Evergreen Association, which has pro-life pregnancy centers called Expectant Mother Care and EMC FrontLine Pregnancy Centers in New York City, claimed the law “unconstitutionally burdens its right to freedom of expressive association—as guaranteed by the First and Fourteenth Amendments—by preventing it from disassociating itself from employees who seek abortions.”
Why would a pro-life pregnancy center or pro-life anything hire anyone who supports abortion? I agree with Evergreen that having an employee “undermines its anti-abortion message.”
Well, the United States District Court Northern District of New York disagreed and dismissed all claims. The court found the burden on expressive association rights as “incidental.”
The Second Court found it “severe”:
The district court here declined to apply strict scrutiny because it decided that the burden on Evergreen’s expressive association rights was incidental rather than severe. That determination was erroneous. After weighing all reasonable inferences in Evergreen’s favor, we conclude that Evergreen plausibly alleged that § 203-e imposes severe burdens on Evergreen’s right to freedom of expressive association. The statute forces Evergreen to employ individuals who act or have acted against the very mission of its organization. Evergreen alleged that it “provides counseling, education,” and “information to … women during their decision-making processes in an untimely pregnancy” and that it provides such counseling “from a life-affirming, abstinence promoting perspective only.” J. App’x 49- 50. To that end, Evergreen “hires or retains only personnel” who “effectively convey” its “mission and position regarding ‘reproductive health decisions.’” Id. at 50. The right to expressive association allows Evergreen to determine that its message will be effectively conveyed only by employees who sincerely share its views. To decide whether someone holds certain views—and therefore would be a reliable advocate—Evergreen asks whether that person has engaged or will engage in conduct antithetical to those views. Evergreen has plausibly alleged that, by foreclosing Evergreen’s ability to reject employees whose actions suggest that they believe the opposite of the message it is trying to convey, § 203-e severely burdens Evergreen’s First Amendment right to freedom of expressive association.
The Second Court remanded the case to the “district court for further proceedings consistent with this opinion.”
St. Thomas More Society, which represented Evergreen Association, celebrated the news.

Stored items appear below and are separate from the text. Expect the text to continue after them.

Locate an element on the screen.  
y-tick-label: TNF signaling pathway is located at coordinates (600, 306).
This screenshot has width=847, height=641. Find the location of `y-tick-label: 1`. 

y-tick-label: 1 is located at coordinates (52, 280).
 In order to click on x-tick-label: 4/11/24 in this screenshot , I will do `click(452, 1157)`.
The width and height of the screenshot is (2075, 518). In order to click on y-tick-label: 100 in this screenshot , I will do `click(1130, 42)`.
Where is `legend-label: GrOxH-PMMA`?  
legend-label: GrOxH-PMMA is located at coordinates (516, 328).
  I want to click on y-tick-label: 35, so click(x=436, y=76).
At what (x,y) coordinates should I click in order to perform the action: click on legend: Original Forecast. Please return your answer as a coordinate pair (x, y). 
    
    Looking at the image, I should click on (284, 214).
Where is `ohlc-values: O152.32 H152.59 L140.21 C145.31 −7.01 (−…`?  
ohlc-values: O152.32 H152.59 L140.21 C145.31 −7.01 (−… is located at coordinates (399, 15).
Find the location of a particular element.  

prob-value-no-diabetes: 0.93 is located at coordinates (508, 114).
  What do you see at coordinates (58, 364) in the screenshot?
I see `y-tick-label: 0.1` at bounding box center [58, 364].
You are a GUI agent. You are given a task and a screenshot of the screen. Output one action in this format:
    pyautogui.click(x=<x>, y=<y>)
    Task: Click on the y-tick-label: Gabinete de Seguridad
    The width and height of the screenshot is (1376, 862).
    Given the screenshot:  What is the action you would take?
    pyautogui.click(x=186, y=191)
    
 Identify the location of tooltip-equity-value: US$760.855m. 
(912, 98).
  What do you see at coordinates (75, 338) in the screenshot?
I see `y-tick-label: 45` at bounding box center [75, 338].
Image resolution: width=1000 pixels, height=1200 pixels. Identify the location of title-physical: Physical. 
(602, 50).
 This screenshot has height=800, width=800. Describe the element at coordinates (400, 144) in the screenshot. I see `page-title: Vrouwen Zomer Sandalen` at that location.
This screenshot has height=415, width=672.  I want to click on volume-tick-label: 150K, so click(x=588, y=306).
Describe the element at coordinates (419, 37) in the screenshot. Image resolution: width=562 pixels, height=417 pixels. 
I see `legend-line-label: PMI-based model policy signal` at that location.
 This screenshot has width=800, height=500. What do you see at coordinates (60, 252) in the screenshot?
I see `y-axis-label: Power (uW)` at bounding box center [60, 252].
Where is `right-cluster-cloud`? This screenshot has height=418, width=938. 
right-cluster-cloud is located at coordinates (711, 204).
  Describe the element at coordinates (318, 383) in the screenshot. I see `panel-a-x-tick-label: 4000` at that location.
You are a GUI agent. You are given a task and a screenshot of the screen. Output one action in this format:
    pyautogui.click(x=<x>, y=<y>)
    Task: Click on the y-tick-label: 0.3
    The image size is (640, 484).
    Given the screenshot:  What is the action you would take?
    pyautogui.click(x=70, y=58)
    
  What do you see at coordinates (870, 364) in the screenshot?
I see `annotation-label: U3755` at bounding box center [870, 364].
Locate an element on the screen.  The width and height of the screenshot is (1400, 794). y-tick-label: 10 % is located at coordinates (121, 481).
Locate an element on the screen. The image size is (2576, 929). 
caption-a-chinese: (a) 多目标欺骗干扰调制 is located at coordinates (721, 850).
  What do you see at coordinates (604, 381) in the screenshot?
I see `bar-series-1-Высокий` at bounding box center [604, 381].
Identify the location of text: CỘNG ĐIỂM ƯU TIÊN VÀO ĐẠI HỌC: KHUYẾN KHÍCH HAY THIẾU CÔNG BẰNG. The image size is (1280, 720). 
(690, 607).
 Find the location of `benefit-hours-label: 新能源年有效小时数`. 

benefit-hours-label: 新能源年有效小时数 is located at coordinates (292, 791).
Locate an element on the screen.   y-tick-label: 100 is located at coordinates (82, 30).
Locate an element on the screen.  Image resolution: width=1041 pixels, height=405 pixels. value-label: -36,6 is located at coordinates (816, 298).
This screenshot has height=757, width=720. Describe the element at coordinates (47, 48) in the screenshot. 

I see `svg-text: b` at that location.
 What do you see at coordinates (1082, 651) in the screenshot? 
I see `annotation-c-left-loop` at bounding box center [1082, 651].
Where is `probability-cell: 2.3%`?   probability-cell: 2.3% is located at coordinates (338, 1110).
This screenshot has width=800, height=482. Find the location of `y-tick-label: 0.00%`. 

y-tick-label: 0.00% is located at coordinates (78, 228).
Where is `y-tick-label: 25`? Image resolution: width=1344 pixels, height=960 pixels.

“A counselor who espouses pro-life values, but did not regret having had an abortion or would opt to have an abortion in the future would undercut Evergreen’s message,” said Thomas More Society Special Counsel Timothy Belz via a press release. “Evergreen’s constitutional right to expressive association allows it to determine that its pro-life views can be conveyed only by those who completely support and affirm the organization’s mission, in both word and deed.”
Belz also stressed that no one should force an organization to hire anyone with views opposite to its principles: “That would be a contradiction and expose the organization to accusations of hypocrisy. That is true across the board for all types of groups. For example, a parochial school should not be forced to employ an atheist as a teacher, and an animal shelter should not have to hire an adoption facilitator who hates dogs.”
Would Planned Parenthood hire me? No. Then again, I wouldn’t ever apply to work there.